Of an age with Langer and, with the same determination to leave the international scene, was "Pigeon", Glenn McGrath: a rangy pace bowler from Dubbo in the mid-West of New South Wales. A "Right Over the Top" approach to bowling methods — in the vein of West Indians Joel Garner and Curtly Ambrose — yielded him a record bag of more than 500 Test wickets at an average of just under 20 runs each. McGrath was not express in speed; nor was he endowed with any great capacity to swing the ball. What he did possess was an impeccable stump-to-stump line, a 99% control of length, and an astonishing talent to make the ball lift off a good length and cut both ways. These gifts, allied to a prehensile cordon of unfailing slip fieldsmen made McGrath the best bowler I have seen to left-handed batsmen — and just the man that a captain liked to call upon to change the impetus of a game.

Leg-spinner, Shane Warne, was, like McGrath, another match winner. A maverick at heart — but one with magic in his finger tips — the Victorian "leggie" was a two-in-one bowler, who disproved the calumny that wrist spinners were profligate with runs. Warne had a fine cricketing brain and could choke the runs out of a batting team, tempt the batsmen to their downfall — or just as easily hit the stumps. More than 700 Test victims, including 23 in his last Ashes rubber of 2006/2007, more than proved this point.

It was intriguing however, that Warne chose to distinguish between the Tests and the shorter format of the game. I have the sensation that he was too much of a purist to pit his spin over the short span of 10 overs against the agricultural, but sometimes successful methods of the one-day specialist batsmen. Not that Warne was afraid of being hit; but like most slow bowlers he needed time and overs to work out his battle plan. Personally I believe that Warne's caution was overdone.

The one-day format is certainly favourite with the ICC accountants and spectators with a taste for excitement. It produces entertainment, thrills, close finishes and most importantly, money! I doubt, however, that filthy lucre is greeted so enthusiastically in the ranks of the bowlers, most of whom may be excused for thinking that the short game is weighed too much in favour of the batsmen. The bowlers may be forgiven for believing that they are treated as batting fodder — restricted in their field placements, compelled to bowl the ball at specific heights, along certain lines and on wickets which offer no assistance to them.

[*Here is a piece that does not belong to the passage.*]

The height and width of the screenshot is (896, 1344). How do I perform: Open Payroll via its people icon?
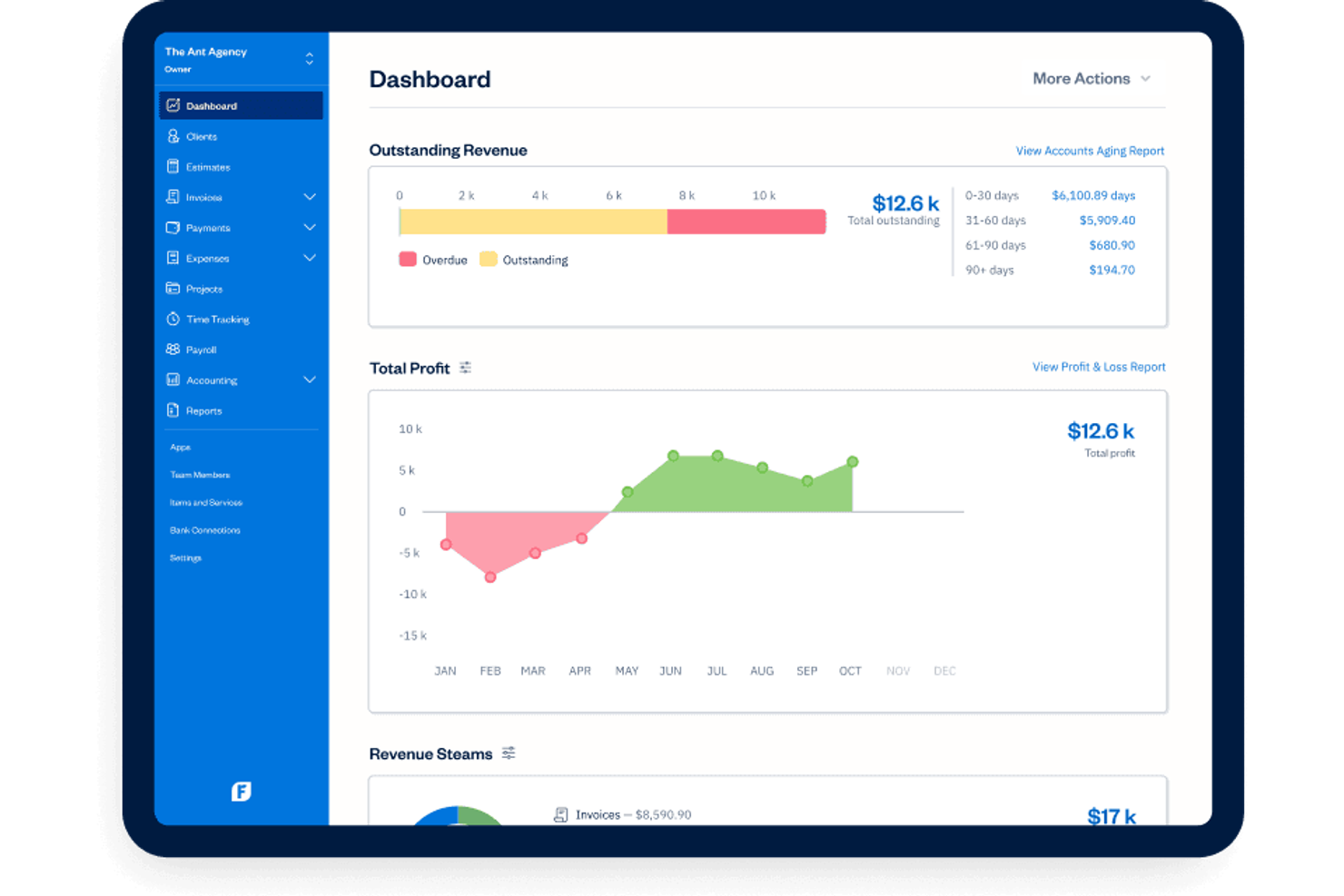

Moreover, with the game being telecast and merchandised all over the world, the players have to contend with crowded programmes, which see them shuttled around a multiplicity of countries, with scarcely a day's respite between matches for rest and recuperation. Such a crowded fixture list apparently lays greater importance on television schedules than on quality cricket and player burn-out. Certain members of the current England team presently touring Australia expressed disquiet at this hurly-burly type of cricketing existence. Certainly there is a lot to complain about in a life which sees cricketers rushing through their tours without having time to smell the flowers along the way. England pace bowler, Steve Harmison was one of the casualties omitted from "Freddie" Flintoff"s one-day squad and packed off home to continue his county cricket existence. By a stroke of irony he will return to a first-class programme in which a high proportion of his obligations in the upcoming season will be in 40, 45, 50 and 20-over games!

Rationalistic Australia, for its part used the tri-national VB competition for its preparation for next year's World Cup. With the knowledge that McGrath, Warne, Langer and Martyn will no longer be at their disposal, the Aussie selectors, throughout the lead-up to the Caribbean junket, have gradually initiated the next younger generation into their squad. It must be a source of great satisfaction for Hilditch and his co-selectors, that players such as Stuart Clark, Michael Clarke, Hogg, Hussey, Symonds, Cameron White, Nathan Bracken, Tait and Hodge have proved themselves of Test class, qualified to blend without any sense of inferiority with their senior class-mates.